The chromosome-scale genome of black wolfberry (Lycium ruthenicum) provides useful genomic resources for identifying genes related to anthocyanin biosynthesis and disease resistance.

The black wolfberry (L ycium ruthenicum; 2n = 2x = 24) is an important medicinal plant with ecological and economic value. Its fruits have numerous beneficial pharmacological activities, especially those of anthocyanins, polysaccharides, and alkaloids, and have high nutritional value. However, the lack of available genomic resources for this species has hindered research on its medicinal and evolutionary mechanisms. In this study, we developed the telomere-to-telomere (T2T) nearly gapless genome of L. ruthenicum (2.26 Gb) by integrating PacBio HiFi, Nanopore Ultra-Long, and Hi-C technologies. The assembled genome comprised 12 chromosomes with 37,149 protein-coding genes functionally annotated. Approximately 80% of the repetitive sequences were identified, of which long terminal repeats (LTRs) were the most abundant, accounting for 73.01%. The abundance of LTRs might be the main reason for the larger genome of this species compared to that of other Lycium species. The species-specific genes of L. ruthenicum were related to defense mechanisms, salt tolerance, drought resistance, and oxidative stress, further demonstrating their superior adaptability to arid environments.
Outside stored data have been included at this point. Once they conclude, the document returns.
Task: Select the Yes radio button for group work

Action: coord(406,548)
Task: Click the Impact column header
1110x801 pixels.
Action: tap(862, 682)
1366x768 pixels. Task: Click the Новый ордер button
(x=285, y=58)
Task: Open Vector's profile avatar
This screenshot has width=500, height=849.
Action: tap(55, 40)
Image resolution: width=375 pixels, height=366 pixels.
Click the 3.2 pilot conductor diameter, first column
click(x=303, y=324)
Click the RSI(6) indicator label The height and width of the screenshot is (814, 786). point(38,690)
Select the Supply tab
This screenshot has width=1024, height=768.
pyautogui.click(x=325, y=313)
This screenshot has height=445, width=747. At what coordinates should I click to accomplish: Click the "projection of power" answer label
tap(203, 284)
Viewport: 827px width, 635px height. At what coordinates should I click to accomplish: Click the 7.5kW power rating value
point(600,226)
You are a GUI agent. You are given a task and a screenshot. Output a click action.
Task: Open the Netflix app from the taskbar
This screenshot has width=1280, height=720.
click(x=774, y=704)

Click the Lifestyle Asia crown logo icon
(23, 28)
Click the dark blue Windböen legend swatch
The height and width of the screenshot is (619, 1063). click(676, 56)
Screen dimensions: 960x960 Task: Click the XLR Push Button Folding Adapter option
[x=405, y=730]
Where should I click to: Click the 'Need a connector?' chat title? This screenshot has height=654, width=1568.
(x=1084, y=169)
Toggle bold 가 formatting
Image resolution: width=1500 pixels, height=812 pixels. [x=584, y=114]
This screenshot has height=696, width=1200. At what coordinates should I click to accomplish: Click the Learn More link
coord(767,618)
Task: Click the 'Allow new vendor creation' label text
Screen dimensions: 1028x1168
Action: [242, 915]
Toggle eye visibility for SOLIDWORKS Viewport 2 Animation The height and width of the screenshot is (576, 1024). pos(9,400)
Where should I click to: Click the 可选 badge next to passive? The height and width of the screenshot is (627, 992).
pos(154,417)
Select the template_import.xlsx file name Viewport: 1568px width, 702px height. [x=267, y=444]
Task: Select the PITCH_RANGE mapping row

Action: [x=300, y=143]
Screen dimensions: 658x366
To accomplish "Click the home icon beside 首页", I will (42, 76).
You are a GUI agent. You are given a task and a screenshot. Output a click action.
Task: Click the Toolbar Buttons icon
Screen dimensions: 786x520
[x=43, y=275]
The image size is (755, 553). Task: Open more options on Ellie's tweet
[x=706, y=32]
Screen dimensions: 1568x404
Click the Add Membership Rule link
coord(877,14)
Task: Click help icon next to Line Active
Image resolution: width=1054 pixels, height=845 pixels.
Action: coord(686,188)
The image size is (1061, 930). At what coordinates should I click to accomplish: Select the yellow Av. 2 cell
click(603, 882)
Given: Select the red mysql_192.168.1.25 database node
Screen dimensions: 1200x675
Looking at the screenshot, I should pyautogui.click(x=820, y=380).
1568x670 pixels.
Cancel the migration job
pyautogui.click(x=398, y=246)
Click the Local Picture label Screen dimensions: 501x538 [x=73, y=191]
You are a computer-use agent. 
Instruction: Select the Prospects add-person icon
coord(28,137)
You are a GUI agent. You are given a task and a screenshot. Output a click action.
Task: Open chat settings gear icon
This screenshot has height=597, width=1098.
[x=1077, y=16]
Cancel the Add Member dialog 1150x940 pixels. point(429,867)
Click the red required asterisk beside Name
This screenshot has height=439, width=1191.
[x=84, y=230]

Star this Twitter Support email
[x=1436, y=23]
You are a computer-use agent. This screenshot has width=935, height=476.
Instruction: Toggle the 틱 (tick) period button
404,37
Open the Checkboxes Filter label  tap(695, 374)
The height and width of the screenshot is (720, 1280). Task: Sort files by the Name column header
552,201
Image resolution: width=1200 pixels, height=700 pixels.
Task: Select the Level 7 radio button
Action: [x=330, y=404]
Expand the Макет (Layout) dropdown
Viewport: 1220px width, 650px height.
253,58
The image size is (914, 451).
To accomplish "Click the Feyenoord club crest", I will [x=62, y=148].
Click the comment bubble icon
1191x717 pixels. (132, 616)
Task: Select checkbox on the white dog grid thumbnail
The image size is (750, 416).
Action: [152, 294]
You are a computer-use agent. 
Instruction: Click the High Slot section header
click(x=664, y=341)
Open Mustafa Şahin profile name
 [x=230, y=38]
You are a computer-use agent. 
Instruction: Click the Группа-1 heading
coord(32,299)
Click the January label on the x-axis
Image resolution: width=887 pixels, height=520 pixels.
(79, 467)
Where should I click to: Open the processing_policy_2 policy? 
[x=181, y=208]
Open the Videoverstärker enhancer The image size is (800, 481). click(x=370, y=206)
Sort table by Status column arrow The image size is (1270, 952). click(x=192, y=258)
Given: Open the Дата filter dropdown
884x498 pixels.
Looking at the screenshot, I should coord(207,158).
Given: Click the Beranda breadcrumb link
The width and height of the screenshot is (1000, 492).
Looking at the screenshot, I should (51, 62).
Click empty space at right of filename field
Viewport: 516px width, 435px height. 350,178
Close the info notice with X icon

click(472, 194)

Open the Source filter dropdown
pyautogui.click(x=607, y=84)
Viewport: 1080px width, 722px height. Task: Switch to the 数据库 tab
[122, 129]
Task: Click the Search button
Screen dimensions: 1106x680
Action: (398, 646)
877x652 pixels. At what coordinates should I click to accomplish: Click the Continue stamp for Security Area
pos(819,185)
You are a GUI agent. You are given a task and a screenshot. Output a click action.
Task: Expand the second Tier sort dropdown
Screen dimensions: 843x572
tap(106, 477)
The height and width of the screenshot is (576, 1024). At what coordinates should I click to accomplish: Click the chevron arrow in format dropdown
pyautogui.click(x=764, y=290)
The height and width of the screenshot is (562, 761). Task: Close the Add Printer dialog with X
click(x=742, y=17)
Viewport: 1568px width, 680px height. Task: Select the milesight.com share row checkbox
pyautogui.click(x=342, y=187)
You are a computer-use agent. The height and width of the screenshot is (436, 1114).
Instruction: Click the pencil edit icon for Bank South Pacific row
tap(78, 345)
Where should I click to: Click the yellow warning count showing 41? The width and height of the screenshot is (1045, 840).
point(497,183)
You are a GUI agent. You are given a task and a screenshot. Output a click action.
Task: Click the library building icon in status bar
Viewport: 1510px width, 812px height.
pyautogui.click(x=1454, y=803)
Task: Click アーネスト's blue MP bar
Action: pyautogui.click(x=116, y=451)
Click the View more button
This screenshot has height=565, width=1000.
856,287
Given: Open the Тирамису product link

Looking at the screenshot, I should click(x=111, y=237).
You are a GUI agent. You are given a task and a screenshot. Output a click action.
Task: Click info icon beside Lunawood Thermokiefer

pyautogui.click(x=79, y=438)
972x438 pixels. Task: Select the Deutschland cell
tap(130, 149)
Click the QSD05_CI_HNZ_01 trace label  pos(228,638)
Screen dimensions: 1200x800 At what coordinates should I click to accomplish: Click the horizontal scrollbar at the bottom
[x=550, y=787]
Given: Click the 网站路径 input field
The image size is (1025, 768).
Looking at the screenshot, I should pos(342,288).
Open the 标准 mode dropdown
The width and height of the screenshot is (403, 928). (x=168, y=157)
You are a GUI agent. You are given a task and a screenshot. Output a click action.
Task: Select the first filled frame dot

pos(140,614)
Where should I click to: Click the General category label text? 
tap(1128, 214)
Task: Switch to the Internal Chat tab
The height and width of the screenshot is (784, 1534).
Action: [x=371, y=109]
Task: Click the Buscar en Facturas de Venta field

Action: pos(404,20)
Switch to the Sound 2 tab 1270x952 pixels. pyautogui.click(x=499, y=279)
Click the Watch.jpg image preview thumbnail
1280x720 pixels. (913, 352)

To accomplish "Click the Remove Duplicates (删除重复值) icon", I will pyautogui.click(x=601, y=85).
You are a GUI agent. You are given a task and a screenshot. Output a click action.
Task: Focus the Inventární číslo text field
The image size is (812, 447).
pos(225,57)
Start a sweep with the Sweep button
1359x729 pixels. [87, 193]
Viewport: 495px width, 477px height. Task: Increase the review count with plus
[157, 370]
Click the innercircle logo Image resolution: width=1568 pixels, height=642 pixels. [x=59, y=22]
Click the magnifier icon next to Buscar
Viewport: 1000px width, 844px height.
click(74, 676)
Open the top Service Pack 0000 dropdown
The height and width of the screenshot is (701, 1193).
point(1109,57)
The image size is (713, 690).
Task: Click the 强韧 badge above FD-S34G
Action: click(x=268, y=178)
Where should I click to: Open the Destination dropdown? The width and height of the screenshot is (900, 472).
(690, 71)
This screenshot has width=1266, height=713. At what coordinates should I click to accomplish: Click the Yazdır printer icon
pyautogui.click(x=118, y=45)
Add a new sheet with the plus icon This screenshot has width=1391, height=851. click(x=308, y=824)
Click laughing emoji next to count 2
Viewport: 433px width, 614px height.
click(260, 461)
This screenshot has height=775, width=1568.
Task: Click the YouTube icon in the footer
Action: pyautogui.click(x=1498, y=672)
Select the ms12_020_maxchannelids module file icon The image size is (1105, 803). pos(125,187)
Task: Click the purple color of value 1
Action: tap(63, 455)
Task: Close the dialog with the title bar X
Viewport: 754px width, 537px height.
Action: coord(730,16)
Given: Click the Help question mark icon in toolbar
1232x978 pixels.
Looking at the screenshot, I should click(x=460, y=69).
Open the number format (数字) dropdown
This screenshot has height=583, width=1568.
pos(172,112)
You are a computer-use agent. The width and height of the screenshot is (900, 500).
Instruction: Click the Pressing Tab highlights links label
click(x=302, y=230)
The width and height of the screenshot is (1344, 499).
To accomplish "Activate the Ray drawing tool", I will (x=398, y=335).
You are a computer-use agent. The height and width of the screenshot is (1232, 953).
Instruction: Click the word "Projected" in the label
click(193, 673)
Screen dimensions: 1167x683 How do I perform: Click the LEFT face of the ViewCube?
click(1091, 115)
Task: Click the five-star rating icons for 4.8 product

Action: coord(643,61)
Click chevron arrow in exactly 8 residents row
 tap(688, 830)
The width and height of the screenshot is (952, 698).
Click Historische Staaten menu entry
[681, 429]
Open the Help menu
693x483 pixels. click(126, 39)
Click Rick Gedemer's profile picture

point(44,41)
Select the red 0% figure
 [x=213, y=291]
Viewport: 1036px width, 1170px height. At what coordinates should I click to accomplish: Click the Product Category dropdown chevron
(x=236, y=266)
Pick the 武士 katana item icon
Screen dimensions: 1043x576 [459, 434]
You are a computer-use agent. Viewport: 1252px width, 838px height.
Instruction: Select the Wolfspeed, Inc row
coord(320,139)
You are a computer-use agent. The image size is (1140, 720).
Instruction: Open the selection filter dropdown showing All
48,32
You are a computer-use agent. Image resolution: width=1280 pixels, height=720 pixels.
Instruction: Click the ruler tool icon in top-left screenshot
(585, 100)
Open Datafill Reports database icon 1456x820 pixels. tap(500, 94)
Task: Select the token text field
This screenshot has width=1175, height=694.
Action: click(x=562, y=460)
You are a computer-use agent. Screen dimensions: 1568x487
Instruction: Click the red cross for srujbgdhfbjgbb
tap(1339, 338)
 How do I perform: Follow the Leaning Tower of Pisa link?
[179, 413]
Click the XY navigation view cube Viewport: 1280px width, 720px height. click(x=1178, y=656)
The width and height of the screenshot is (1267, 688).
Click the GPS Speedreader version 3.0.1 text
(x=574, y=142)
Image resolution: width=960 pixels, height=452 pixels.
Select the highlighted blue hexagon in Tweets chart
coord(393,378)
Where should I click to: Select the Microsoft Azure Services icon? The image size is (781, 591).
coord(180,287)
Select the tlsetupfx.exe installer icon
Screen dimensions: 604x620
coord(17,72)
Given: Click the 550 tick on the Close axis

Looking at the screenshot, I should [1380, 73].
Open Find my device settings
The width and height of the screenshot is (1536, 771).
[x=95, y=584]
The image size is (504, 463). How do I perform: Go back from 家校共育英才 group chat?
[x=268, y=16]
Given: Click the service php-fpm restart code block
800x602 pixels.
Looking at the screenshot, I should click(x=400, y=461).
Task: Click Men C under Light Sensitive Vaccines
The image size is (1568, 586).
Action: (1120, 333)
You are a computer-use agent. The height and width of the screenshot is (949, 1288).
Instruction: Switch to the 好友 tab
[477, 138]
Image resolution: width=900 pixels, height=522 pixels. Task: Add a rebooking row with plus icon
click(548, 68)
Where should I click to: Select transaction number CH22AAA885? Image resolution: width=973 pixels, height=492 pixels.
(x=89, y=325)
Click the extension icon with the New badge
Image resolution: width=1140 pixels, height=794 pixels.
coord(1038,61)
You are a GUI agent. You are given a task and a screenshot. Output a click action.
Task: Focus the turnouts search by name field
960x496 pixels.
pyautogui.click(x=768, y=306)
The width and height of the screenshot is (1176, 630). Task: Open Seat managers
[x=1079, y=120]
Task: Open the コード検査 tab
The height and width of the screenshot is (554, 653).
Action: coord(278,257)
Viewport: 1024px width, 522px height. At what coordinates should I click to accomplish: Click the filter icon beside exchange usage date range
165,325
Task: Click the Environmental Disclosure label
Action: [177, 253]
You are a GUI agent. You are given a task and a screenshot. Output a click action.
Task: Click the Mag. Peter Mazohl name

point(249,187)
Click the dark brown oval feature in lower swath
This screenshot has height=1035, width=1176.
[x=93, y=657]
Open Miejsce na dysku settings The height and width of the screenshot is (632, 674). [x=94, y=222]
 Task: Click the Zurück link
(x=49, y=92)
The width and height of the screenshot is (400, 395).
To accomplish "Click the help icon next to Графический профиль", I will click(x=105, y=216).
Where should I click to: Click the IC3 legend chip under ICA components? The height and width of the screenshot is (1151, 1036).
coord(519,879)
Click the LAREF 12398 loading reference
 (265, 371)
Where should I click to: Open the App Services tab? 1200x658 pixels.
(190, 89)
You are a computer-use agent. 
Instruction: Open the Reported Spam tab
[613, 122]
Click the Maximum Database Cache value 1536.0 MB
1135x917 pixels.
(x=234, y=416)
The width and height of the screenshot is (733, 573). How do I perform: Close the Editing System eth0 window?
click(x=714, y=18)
Based on the assembled genome and fruit transcriptome data, we further constructed an anthocyanin biosynthesis pathway and identified 19 candidate structural genes and seven transcription factors that regulate anthocyanin biosynthesis in the fruit developmental stage of L. ruthenicum, most of which were highly expressed at a later stage in fruit development. Furthermore, 154 potential disease resistance-related nucleotide-binding genes have been identified in the L. ruthenicum genome. The whole-genome and proximal, dispersed, and tandem duplication genes in the L. ruthenicum genome enriched the number of genes involved in anthocyanin synthesis and resistance-related pathways. These results provide an important genetic basis for understanding genome evolution and biosynthesis of pharmacologically active components in the Lycium genus.